• [任務 1]:
所附文本中，網貸平臺最後的放款人可能是哪幾類持牌金融機構？請逐一列出。
• [任務 2]:
根據所附文本，判斷下列說法是否成立，並逐條引用原文作為依據：(a) 融資擔保公司是網貸中必不可少的角色；(b) 高息網貸產品的定價趨於36%；(c) 諸多銀行自營消費貸利率不斷創出新高。

• [所附文本]:
就在諸多銀行自營消費貸利率迭創新低之際,定價趨于36%的高息網貸產品在中小平臺展現出擴張之勢。雖然這些網貸平臺最后的放款人可能是銀行、消金公司、信托公司、小貸公司等持牌金融機構,但有一方重要參與者不可忽視——充當助貸兜底角色的融資擔保公司。
“雖然融資擔保公司不是網貸里的必要角色,但是在助貸模式下,一般都會有融擔公司提供信貸增信,如代償擔保、風險分擔等。”一位資深業內人士告訴中國證券報記者。在大中型銀行、頭部平臺“掐尖”優質信貸客群背景下,一些持牌金融機構通過助貸平臺打開量價空間,瞄準高定價的下沉資產。

• [指向定位數據集中的記錄]:

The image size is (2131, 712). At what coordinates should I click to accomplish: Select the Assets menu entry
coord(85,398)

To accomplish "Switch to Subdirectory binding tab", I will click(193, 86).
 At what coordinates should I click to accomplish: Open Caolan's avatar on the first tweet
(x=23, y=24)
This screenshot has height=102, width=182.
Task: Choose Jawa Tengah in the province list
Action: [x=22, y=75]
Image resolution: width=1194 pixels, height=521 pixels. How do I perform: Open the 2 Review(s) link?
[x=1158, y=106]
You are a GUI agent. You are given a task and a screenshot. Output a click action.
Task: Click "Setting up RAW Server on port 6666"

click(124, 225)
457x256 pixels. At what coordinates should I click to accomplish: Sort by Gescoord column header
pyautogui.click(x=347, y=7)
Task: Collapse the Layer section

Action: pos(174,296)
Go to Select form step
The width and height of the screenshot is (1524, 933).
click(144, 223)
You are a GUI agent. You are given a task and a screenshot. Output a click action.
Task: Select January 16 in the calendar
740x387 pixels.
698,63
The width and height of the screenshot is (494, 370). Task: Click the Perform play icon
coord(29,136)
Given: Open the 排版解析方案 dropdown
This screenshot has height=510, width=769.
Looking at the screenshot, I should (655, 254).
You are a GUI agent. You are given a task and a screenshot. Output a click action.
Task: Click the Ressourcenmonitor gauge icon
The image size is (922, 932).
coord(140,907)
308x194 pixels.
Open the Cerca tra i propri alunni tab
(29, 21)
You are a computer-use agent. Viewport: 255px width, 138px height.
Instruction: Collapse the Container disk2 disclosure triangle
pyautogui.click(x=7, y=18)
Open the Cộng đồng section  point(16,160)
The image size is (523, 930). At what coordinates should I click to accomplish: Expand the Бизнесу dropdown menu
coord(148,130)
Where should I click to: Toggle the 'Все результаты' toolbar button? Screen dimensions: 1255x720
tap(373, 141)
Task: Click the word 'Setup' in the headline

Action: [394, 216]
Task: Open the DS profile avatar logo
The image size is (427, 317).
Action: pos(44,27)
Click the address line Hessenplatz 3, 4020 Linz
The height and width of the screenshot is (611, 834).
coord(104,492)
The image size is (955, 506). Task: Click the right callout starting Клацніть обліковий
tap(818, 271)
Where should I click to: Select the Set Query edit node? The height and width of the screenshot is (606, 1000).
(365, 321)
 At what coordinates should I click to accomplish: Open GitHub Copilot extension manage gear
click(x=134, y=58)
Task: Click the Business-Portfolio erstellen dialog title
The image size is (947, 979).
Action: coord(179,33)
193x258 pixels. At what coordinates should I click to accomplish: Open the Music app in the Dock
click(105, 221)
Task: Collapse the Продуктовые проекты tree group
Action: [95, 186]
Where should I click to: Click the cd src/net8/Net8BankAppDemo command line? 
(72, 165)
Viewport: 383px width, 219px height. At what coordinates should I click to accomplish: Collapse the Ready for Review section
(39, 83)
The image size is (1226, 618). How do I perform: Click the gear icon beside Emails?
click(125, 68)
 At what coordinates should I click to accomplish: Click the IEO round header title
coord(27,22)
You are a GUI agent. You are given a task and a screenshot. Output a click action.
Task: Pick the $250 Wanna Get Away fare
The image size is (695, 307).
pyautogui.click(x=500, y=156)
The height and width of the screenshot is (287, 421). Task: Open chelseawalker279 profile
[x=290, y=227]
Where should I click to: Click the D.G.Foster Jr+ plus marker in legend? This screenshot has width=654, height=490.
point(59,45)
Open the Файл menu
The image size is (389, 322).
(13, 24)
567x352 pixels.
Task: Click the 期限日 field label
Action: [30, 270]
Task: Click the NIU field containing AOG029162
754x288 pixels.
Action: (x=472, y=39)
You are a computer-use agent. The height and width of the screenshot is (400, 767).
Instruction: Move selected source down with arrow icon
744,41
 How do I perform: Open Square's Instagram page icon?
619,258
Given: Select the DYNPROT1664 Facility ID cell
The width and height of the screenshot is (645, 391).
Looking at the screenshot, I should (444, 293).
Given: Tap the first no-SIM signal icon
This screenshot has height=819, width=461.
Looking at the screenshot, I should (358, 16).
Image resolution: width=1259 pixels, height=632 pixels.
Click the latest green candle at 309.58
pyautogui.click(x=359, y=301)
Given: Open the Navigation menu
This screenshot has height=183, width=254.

• [回答 1]:
銀行、消金公司、信托公司、小貸公司

• [回答 2]:
(a) 否。原文為：「雖然融資擔保公司不是網貸里的必要角色」。
(b) 是。原文為：「定價趨于36%的高息網貸產品在中小平臺展現出擴張之勢」。
(c) 否。原文為：「諸多銀行自營消費貸利率迭創新低」。